Text block »
* * * * *

__ Summary and Contributions__: The paper offers a method to improve exploration by training a group of agents with diverse behaviors. The authors seek to train a group of agents to cover a maximum area of the behavioral manifold that defines the set of possible policies. The authors present two variants of their method. One that is based on evolution strategies and one that is based on gradient descent. Besides that, the authors use Thompson sampling to control the degree of regularization by simultaneously solving a multi-armed bandit problem over a discrete set of regularization coefficients. The authors evaluate their method in a set of continuous conrol challenges from the Mujoco benchmark and show improvement over NSR- an evolution strategy algorithm.

__ Strengths__: The paper identifies and addresses an important problem that arises when handling ensembles of agents. The naive requirement of pairwise diversity indeed do not lead to global diversity. The authors include a toy MDP example in section 3.3 that well exemplifies their claim.

__ Weaknesses__: 1. Not only that the motivation of Section 3.1 seems irrelevant to the method, but it also creates unnecessary confusion (the motivation talks about cross-entropy RL, i.e., trust-region methods). While (minimum) cross-entropy RL is a stabilization framework, this paper is about diversification and exploration which is quite the opposite. I think that the motivation confuses between minimum cross entropy RL (stability), and maximum cross entropy RL (exploration/diversity).
2. In my opinion, the most interesting part of this work is to see how the authors derive an optimization algorithm from the determinant regularization (in the gradient-based version). However, this was deferred to the appendix (lemma 4.1), but the appendix is missing.

* * * * *

Data block »
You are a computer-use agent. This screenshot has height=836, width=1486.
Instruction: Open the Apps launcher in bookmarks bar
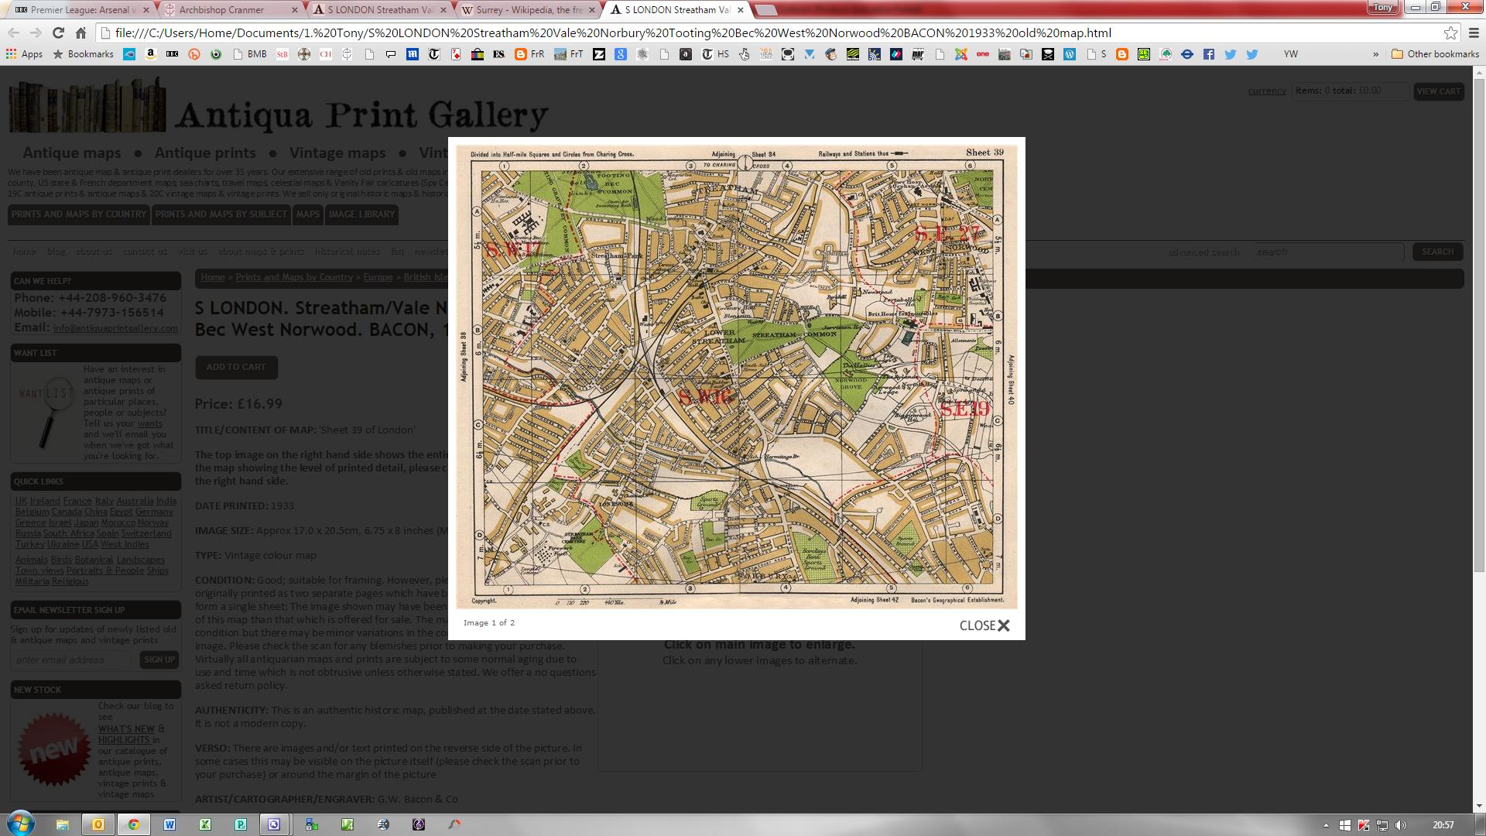tap(24, 54)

* * * * *

Given instruction »
Reproduce verbatim the stretch of the review that begins at the words "2. In my opinion, the" and stops after "appendix is missing.".

Task solution »
2. In my opinion, the most interesting part of this work is to see how the authors derive an optimization algorithm from the determinant regularization (in the gradient-based version). However, this was deferred to the appendix (lemma 4.1), but the appendix is missing.